As the Gulack court pointed out,”[w]here the printed matter is not functionally related to the substrate, the printed matter will not distinguish the invention from the prior art in terms of patentability.” If we were to adopt Ngai’s position, anyone could continue patenting a product indefinitely provided that they add a new instruction sheet to the product. This was not envisioned by Gulack. Ngai is entitled to patent his invention of a new RNA extraction method, and claims covering that invention were properly allowed. He is not, however, entitled to patent a known product by simply attaching a set of instructions to that product.”

“Hold on,” you may say, “this is a section 102 rejection, not a section 101 decision.” But I re-read this decision after being asked to opine about the potential patentability of claim in a published application. I will simplify it as follows: “A method of increasing the safety of drug x by providing instructions to a patient taking drug x to stop taking drug x if side effect y is observed.” One of the other claims recited the further step of providing drug x to the patient and then providing the patient with the warning (label, most likely). But there was no step involving administering the drug or adjusting the dosage.

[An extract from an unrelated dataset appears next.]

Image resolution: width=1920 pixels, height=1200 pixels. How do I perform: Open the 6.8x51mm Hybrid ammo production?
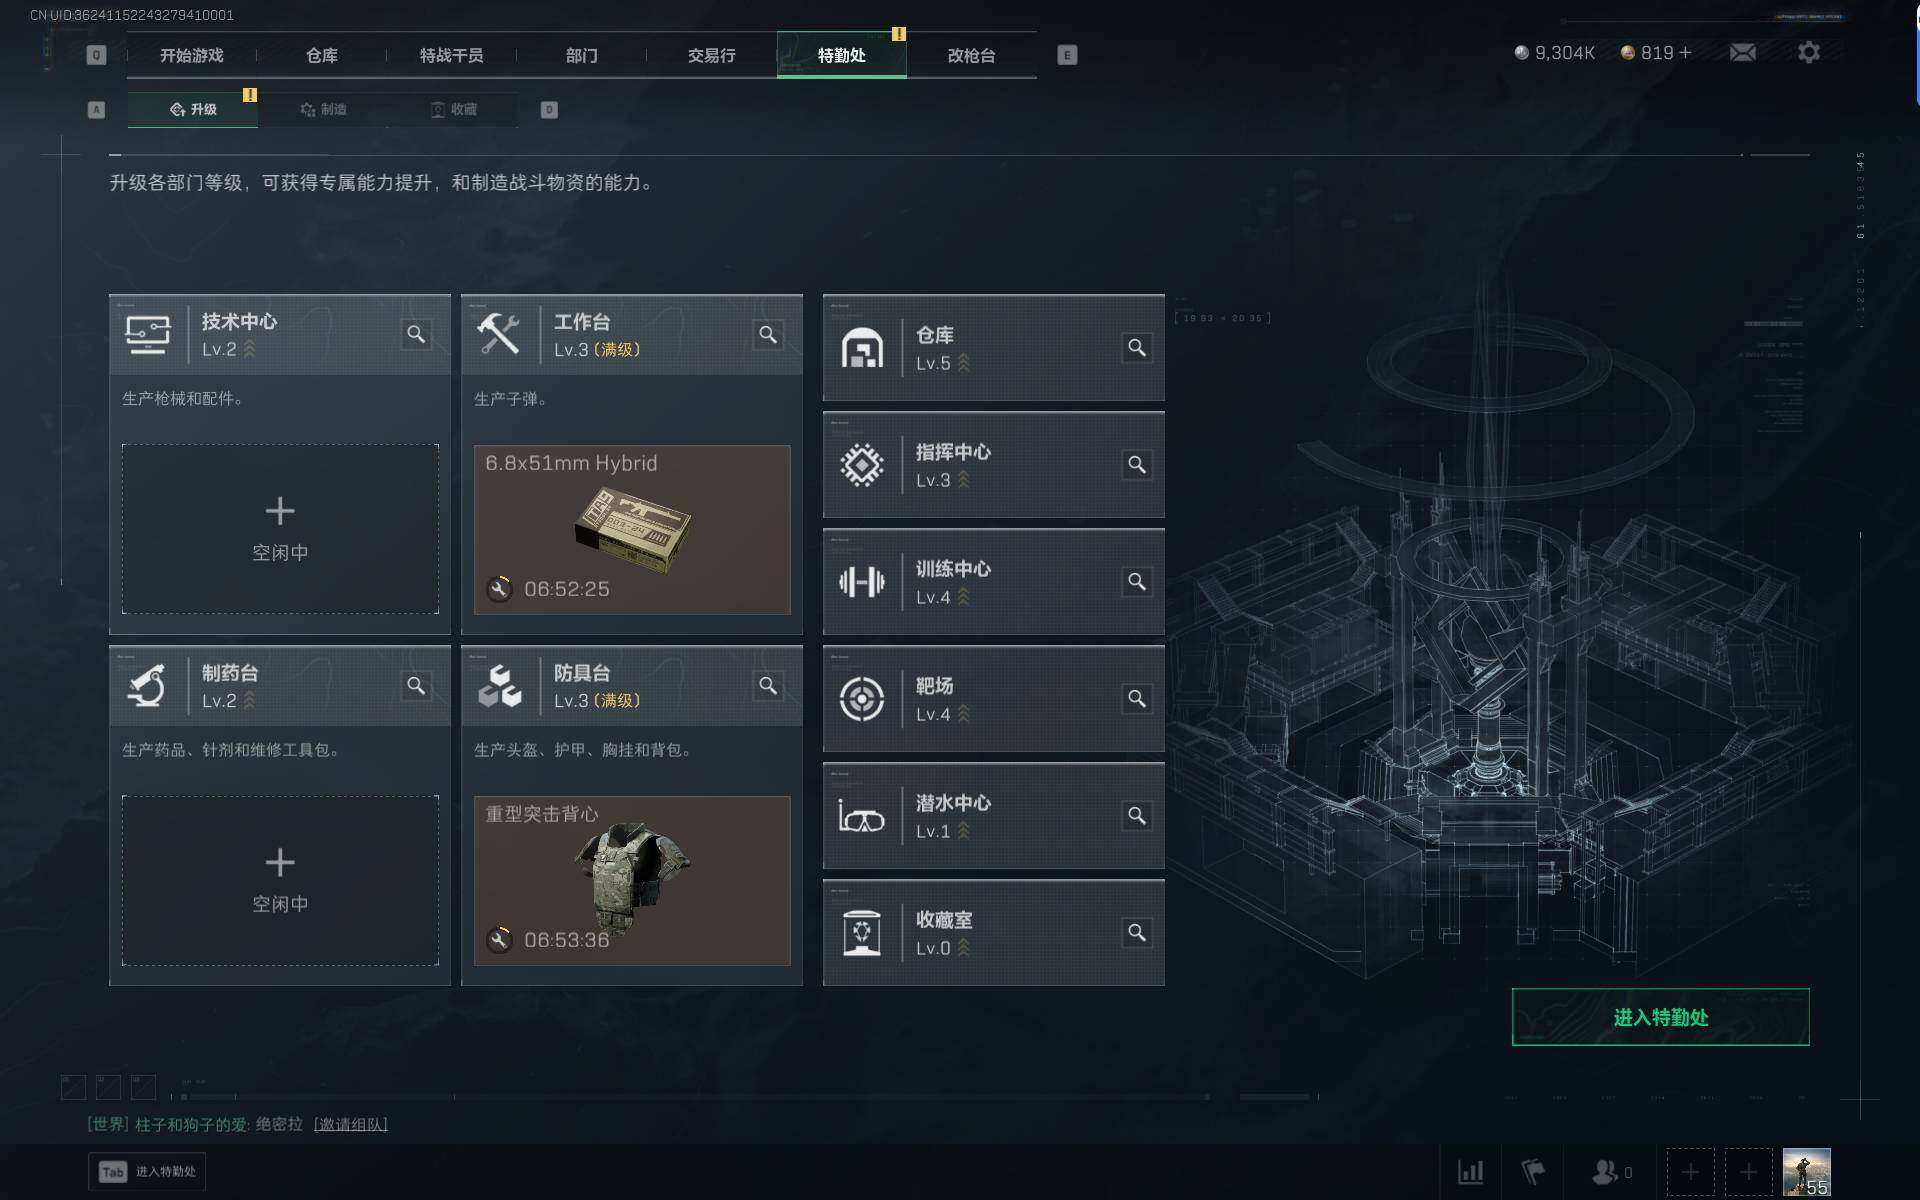point(632,529)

This is about as pure a claim to a transmittal of information between two people as I can think of, that does not come off as a judicial joke (“speed dating”). It might be categorized broadly as a method of medical treatment. As Justice Sotomayor questioned, “Do you think that there is some benefit to society from patenting a method to cure someone that just involves human activity, as opposed to some machine, substance or other apparatus to help that process?” The answer is “yes.” In fact, there was some discussion before the Supreme Court relevant to the fact that pure surgical methods are patentable, even after Congress acted to limit damages for infringement.

The “warning claim” I summarized would also seem to be an attempt to answer this question affirmatively, and to patent “the mere exchange of information.” Hopefully the Bilski Court will not attempt to resolve this question, as they deal with the “machine or transformation test” that is before them, but a number of the Justices are certainly interested in the broader issue a la the Metabolite Labs, dissent by Justice Breyer et al. Mr. Stewart for the PTO made it clear that he hoped that the S. Ct. would not muck around in “software innovations or medical diagnostic techniques.” We can only hope.